Now, how is a motorcycle different from a gold-plated car? If you're in a wreck with a motorcycle, there's likely to be significant medical bills, whereas there'd often be none if the wreck was with another automobile.

Now, I know that many of you are probably saying, don't get in wrecks, watch where you're going, etc. However, no one is perfect. There are potholes, black ice, areas of poor vision around curves or over hills, etc. When you drive now, you have (or at least your insurance company has) a pretty good idea of what a wreck is going to cost. There are accidents that cost a great deal between two vehicles, but they're rare. A car versus helmetless motorcyclist is certainly going to be at the top of the range. A wreck with a regular motorcyclist probably isn't much better.

When a driver gets in his car, he knows the chance of his causing a massive financial liability is quite low if he hits another car. But hit a motorcycle, and there's practically a guarantee of a massive financial liability. When the number of motorcycles, or very expensive cars for that matter, goes up, this will cause insurance rates to rise. There aren't that many expensive cars on the road, mainly because expensive cars require, well, lots of money. But motorcyclists don't need a lot of money, they just need to ride their motorcycles.

Is there really any economic difference between a motorcycle and a gold-plated car? Besides the fact that pretty much any guy with a halfway decent job can afford to ride around on a motorcycle, while only a tiny percentage of the population could even fathom driving a gold-plated car? Don't motorcyclists, and anyone driving an abnormally expensive car, create an externality that the rest of us have to assume? If driving with infants Britney Spears style was legal, don't you think that would make insurance rates quite a bit higher, because if you rear ended someone going 10 mph, you'd cause serious injury as opposed to just a little bit of twisted metal?

Since no one is perfect (after all, you probably have insurance, don't you?), our society has essentially organized itself to have highways with certain speed limits (in some cases set too low for revenue enhancement by local municipalities). These speed limits are usually a reflection of the optimum trade-off between safety and speed. Wrecks are a fact of life, but with the condition of our highways and the speed limits, you know that if you are not driving like a complete maniac, are not drunk or high, that if you cause a wreck with another car, you'll likely not suffer or cause severe injuries, and your insurance company will handle the claim, and you'll go on to drive the next day (probably in a rental car provided by the insurance company), and that your rates will go up, but it's not the end of the world. Hit another motorcycle, however, and your insurance may not cover all the damages based on the maximum payment that the insurance company will make.

Now, you may say, shouldn't the same apply to tractor-trailers. I think not for a few major reasons. First, it's obviously inconceivable that everyone drive a tractor trailer. Second, there's no real substitute for tractor trailers. Our economy would break down if you forced tractor trailer shipments to be done by car.

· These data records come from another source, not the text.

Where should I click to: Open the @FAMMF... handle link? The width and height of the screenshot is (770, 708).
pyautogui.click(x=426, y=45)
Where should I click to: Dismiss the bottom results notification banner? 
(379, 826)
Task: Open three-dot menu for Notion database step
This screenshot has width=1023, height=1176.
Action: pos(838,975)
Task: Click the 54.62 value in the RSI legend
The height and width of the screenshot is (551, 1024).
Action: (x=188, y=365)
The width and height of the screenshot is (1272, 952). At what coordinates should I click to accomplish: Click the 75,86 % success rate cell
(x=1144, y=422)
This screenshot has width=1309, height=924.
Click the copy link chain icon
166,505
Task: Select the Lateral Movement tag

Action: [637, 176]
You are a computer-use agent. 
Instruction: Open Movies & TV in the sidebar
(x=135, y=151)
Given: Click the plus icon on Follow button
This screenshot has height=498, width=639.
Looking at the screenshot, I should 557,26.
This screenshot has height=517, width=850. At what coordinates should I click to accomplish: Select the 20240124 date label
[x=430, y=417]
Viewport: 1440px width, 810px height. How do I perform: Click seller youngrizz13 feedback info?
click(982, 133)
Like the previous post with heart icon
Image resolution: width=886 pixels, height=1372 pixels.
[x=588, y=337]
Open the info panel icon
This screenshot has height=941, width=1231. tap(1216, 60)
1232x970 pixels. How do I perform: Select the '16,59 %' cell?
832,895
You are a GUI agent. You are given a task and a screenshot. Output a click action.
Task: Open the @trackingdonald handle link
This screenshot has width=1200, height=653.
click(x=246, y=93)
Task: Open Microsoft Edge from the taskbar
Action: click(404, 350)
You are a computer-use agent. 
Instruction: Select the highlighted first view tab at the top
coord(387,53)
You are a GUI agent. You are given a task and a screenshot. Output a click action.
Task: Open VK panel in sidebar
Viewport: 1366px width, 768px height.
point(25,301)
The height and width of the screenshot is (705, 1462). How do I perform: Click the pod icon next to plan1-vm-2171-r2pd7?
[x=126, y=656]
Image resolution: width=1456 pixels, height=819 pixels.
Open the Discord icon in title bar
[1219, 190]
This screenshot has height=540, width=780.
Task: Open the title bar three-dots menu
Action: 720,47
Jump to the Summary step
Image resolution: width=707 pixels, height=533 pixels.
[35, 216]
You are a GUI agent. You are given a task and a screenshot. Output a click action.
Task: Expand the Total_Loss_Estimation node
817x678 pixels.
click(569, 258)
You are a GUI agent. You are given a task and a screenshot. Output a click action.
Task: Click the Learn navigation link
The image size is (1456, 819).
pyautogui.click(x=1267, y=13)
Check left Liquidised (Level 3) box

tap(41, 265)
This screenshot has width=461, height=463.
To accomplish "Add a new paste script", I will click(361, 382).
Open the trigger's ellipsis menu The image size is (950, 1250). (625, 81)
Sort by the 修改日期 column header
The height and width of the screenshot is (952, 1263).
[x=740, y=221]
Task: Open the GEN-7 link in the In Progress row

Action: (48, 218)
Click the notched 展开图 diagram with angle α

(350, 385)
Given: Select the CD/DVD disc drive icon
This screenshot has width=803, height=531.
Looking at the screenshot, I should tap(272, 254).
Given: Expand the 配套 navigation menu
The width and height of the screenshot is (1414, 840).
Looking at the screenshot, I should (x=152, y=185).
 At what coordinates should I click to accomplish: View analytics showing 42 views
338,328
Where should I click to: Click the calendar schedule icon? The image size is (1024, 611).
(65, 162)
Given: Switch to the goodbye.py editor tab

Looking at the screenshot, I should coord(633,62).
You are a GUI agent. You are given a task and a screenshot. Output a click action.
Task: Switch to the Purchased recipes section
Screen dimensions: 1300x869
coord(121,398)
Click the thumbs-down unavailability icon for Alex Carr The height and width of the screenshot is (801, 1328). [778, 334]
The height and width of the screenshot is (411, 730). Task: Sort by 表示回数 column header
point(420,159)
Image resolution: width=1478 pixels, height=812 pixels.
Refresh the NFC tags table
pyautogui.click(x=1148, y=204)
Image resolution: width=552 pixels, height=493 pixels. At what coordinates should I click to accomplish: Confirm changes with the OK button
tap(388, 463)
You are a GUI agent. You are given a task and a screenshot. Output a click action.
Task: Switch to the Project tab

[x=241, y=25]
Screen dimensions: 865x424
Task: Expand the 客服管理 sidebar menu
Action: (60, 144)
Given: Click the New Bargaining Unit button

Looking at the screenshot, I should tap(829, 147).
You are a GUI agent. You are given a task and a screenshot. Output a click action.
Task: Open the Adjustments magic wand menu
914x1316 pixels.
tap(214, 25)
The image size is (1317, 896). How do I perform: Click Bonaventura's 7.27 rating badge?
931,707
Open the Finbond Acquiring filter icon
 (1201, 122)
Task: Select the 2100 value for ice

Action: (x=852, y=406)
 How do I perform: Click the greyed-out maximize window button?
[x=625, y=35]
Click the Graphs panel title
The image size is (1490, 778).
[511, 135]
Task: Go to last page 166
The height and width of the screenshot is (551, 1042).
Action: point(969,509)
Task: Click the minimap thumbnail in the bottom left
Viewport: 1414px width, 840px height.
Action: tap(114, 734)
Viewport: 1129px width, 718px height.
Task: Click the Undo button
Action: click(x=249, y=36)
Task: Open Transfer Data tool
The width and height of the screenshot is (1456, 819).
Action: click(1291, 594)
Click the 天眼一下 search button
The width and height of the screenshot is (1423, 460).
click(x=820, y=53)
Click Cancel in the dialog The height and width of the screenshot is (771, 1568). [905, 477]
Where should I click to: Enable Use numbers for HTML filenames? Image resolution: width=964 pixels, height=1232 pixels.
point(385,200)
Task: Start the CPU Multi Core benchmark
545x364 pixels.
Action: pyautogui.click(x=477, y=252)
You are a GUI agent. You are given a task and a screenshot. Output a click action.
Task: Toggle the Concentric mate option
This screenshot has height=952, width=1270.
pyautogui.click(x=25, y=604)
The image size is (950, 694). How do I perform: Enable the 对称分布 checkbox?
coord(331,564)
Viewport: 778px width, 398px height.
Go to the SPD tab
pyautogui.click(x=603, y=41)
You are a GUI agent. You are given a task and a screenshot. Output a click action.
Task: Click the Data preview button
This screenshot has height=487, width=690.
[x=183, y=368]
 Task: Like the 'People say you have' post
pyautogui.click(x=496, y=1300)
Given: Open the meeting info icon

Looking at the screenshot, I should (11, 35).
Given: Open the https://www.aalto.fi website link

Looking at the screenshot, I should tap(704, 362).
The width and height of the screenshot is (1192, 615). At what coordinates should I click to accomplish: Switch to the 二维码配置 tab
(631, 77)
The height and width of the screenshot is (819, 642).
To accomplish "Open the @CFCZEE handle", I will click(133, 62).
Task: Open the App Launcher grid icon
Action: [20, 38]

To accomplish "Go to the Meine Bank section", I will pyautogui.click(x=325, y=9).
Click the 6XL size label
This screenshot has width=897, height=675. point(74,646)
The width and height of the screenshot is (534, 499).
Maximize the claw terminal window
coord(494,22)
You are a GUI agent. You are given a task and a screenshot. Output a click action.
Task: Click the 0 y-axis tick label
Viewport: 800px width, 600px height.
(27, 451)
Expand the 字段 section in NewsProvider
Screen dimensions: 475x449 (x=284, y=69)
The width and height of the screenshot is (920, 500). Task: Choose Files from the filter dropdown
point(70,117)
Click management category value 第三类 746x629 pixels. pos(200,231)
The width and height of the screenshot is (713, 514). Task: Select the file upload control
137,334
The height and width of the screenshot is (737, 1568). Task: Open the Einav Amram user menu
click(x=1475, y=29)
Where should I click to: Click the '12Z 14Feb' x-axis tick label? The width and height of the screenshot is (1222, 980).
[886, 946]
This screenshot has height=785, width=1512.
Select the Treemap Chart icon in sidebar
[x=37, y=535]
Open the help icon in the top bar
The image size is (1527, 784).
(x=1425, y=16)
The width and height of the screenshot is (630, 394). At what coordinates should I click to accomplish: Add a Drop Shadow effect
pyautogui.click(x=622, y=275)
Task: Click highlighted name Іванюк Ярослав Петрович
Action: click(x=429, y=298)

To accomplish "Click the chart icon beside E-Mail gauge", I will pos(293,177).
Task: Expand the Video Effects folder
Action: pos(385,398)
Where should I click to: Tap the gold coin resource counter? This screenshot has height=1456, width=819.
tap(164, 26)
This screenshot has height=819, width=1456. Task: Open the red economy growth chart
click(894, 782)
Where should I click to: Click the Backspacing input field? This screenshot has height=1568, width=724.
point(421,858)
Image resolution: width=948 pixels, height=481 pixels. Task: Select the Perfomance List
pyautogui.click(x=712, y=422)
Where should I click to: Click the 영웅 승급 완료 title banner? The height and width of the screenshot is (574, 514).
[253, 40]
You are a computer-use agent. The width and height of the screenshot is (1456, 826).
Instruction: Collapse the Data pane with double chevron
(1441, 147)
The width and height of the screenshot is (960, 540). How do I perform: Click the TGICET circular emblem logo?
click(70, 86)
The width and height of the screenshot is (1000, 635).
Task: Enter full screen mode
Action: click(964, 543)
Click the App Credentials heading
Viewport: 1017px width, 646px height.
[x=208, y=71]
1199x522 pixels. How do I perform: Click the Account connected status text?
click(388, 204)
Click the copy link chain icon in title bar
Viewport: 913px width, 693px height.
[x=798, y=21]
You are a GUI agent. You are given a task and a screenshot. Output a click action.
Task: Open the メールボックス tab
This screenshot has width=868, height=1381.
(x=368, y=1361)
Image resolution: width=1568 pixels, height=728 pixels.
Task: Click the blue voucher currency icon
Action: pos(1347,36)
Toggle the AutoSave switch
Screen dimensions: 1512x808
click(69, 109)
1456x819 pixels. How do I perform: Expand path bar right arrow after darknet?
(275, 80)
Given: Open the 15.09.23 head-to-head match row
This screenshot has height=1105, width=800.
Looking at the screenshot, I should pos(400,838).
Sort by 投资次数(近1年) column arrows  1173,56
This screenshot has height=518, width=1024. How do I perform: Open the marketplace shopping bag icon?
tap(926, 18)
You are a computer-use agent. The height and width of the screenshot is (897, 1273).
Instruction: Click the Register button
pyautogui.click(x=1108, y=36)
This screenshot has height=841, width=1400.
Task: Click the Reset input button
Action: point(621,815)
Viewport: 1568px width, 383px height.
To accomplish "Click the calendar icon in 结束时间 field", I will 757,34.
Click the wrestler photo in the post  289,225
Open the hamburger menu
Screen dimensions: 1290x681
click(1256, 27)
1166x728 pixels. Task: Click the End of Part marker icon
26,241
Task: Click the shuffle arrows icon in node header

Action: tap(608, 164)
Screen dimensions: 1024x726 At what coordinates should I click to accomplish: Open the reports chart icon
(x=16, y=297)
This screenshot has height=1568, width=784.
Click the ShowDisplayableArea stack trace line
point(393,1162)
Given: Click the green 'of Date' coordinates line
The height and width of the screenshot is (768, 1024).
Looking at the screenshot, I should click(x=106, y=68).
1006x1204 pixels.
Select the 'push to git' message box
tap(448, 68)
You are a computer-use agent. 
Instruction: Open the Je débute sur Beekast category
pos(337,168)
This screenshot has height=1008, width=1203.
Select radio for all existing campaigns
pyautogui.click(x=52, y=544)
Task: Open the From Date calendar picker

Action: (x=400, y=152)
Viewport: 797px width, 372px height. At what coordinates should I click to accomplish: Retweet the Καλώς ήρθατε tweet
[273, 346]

Finally, tractor trailer drivers are the minority in the world of cars, and since they are bigger, there is an extra onus on them to be extra careful. Truck drivers need a special license, can only drive for limited amounts each day, and are prohibited from driving on certain roads.

Finally, I'd like to add that there's no personal motivation on my part. I've never caused an accident (a lady rear ended me once on I-95, but I was stopped in a traffic jam, at least until she hit me and pushed me into the car stopped ahead of me). I don't plan on getting in a wreck in the future, but I can't promise perfection!